Sous la Tétrarchie (284-324), ces hauts fonctionnaires rendaient la justice au-delà de l’institution militaire et avaient étendu leurs pouvoir au contrôle des opérations fiscales. Ils étaient désormais plus nombreux car attachés au pouvoir de chaque tétrarque (Ill.2). Et comme en-dessous des augustes le pouvoir était encore davantage régionalisé, en particulier avec la présence de césars, on vit apparaître des vice-préfets du prétoire (agentes vice praefectorum praetorio).
C’est donc en une parfaite continuité avec les réformes précédentes de régionalisation administrative que Constantin divise en quatre circonscriptions territoriales la charge de préfet du prétoire, une division déjà existante sous la Tétrarchie (Ill.2). En effet, en-dehors du préfet d’Afrique, les préfets sont d’abord attachés aux différents empereurs : l’un siège à Constantinople, capitale principale de Constantin, et les trois autres accompagnent les césars, fils de l’empereur principal (Constantin II, Constance II et Constant) qui se fixent progressivement dans des capitales régionales (respectivement Trèves, Antioche et Milan). De manière anachronique, Zosime présente la situation du ve siècle dont il est familier : les quatre préfectures d’Orient, d’Illyricum (les Balkans), d’Italie-Afrique et de Gaule-Espagne-Bretagne. De la sorte, sur le plan territorial également, il déforme la réforme constantinienne.
Zosime n’en expose pas moins avec justesse la séparation des pouvoirs civils et militaires en montrant que les préfets perdent alors toute compétence militaire au profit des « maîtres des soldats » ou magistri militum (magister equitum et magister peditum) qui deviennent les généraux en chef de l’armée. Si, comme l’indique Zosime, les ducs commandent bien l’armée dans les provinces, ils furent en réalité institués quelques décennies plus tôt par Dioclétien (284 - 305) et non par Constantin.

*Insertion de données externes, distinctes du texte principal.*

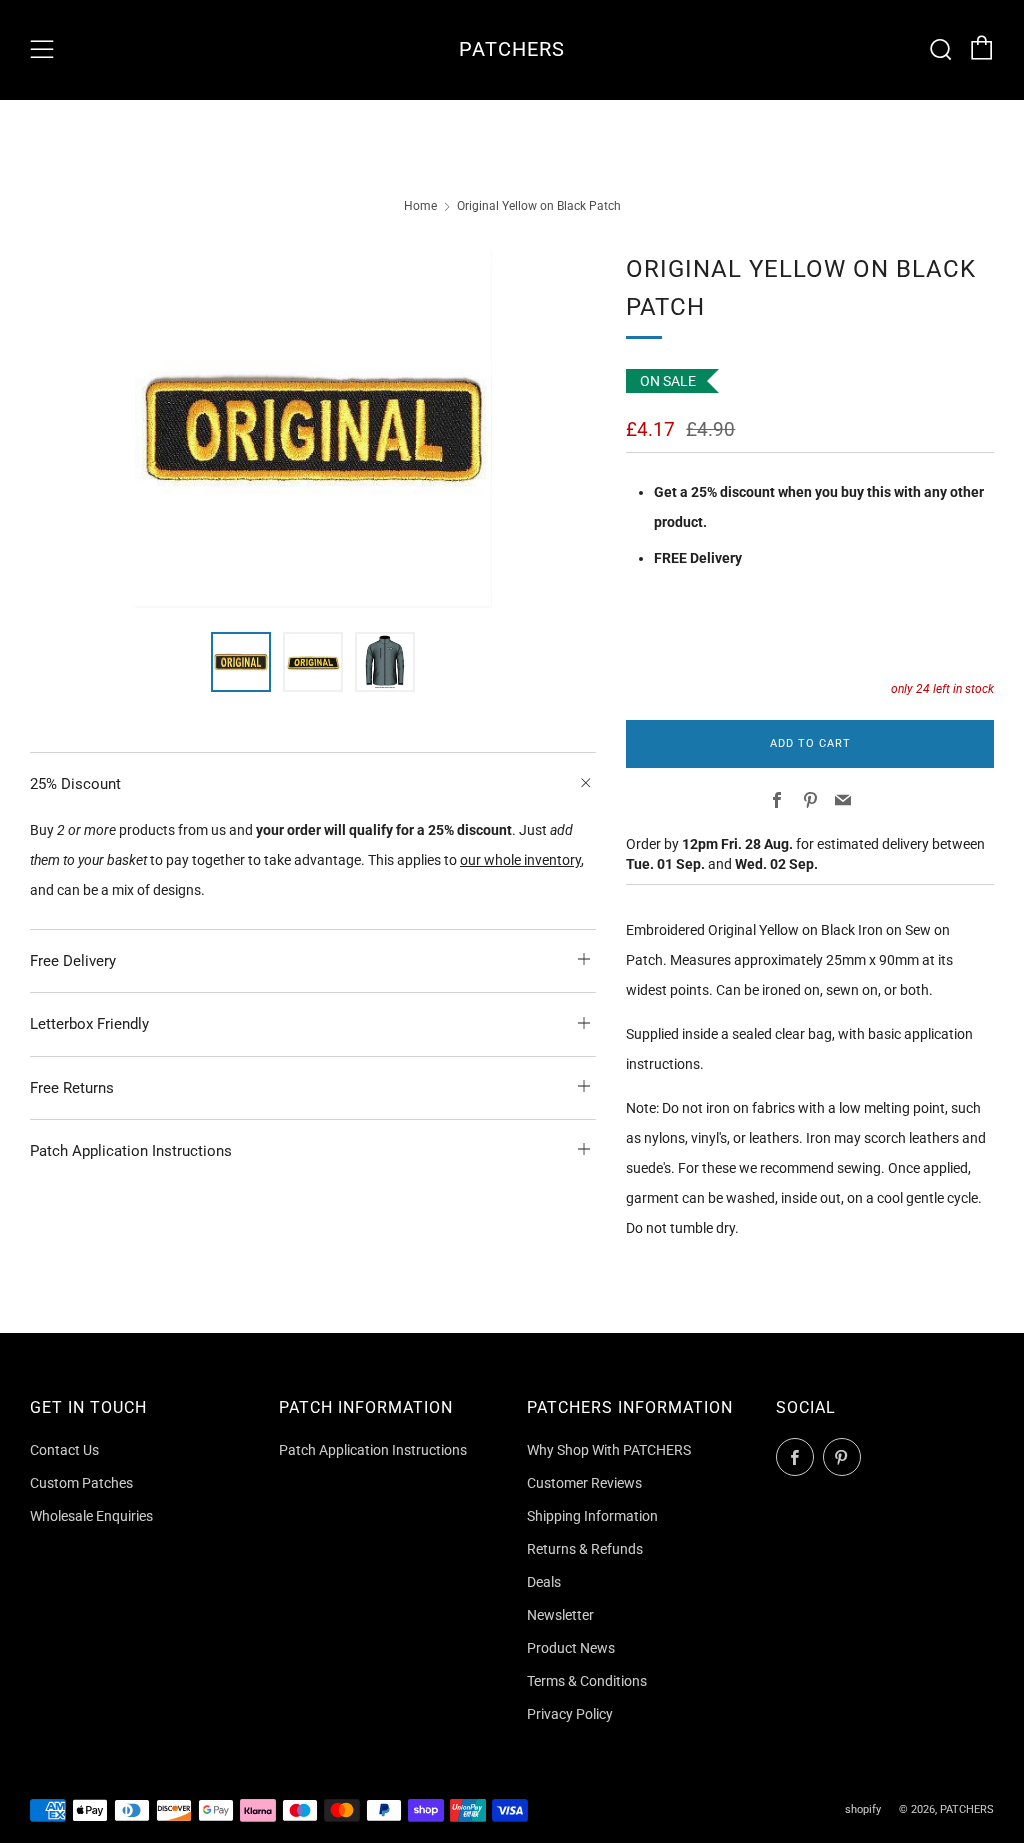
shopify (863, 1809)
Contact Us (64, 1450)
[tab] (241, 662)
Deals (544, 1582)
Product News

Avec le règne de Constantin, les préfets du prétoire disposent désormais de très larges compétences administratives, en particulier fiscales et judiciaires. De ce point de vue, Zosime met en avant des phénomènes de corruption tout à fait réels, liés à l’extension de leurs prérogatives. Cependant, la séparation des pouvoirs entre les préfets du prétoire et les « maîtres des soldats » pouvait justement contribuer à les réduire, en divisant les tâches et en assurant un contrôle mutuel. En outre, l’auteur paraît fortement exagérer le phénomène de désobéissance des soldats, qui n’est évoqué par aucune autre source, alors même que les campagnes de Constantin sur les frontières rhénane et danubienne furent couronnées de succès.